• **Given records**
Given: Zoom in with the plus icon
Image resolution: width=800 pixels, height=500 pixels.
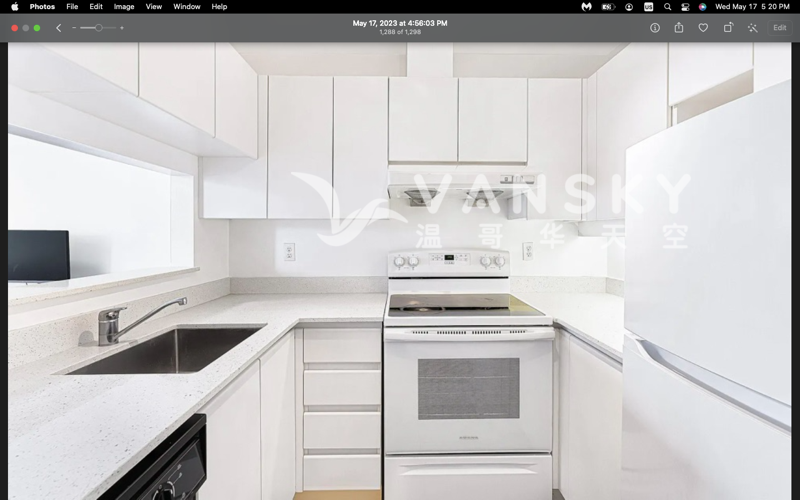Looking at the screenshot, I should click(x=122, y=28).
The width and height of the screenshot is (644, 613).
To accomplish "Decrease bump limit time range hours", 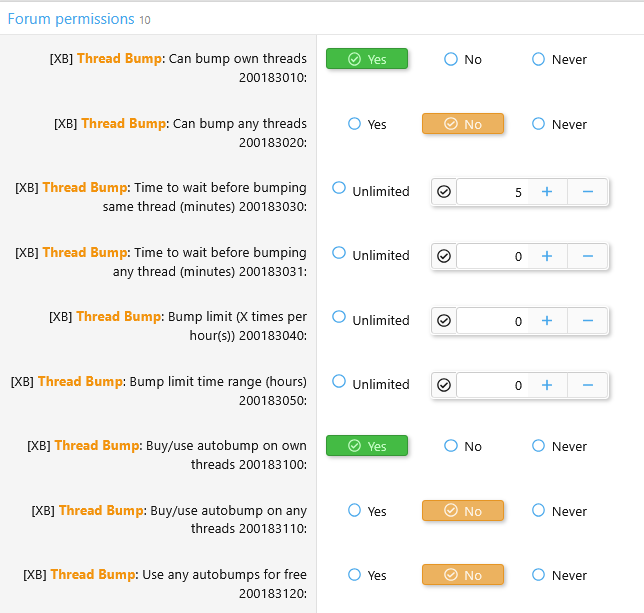I will [x=588, y=385].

• **Try it**
Transcribe the entries from their first line to the line that holds "The width and", both included, and skip every picture.

• **Answer section**
Given: Zoom in with the plus icon
Image resolution: width=800 pixels, height=500 pixels.
Looking at the screenshot, I should click(x=122, y=28).
The width and height of the screenshot is (644, 613).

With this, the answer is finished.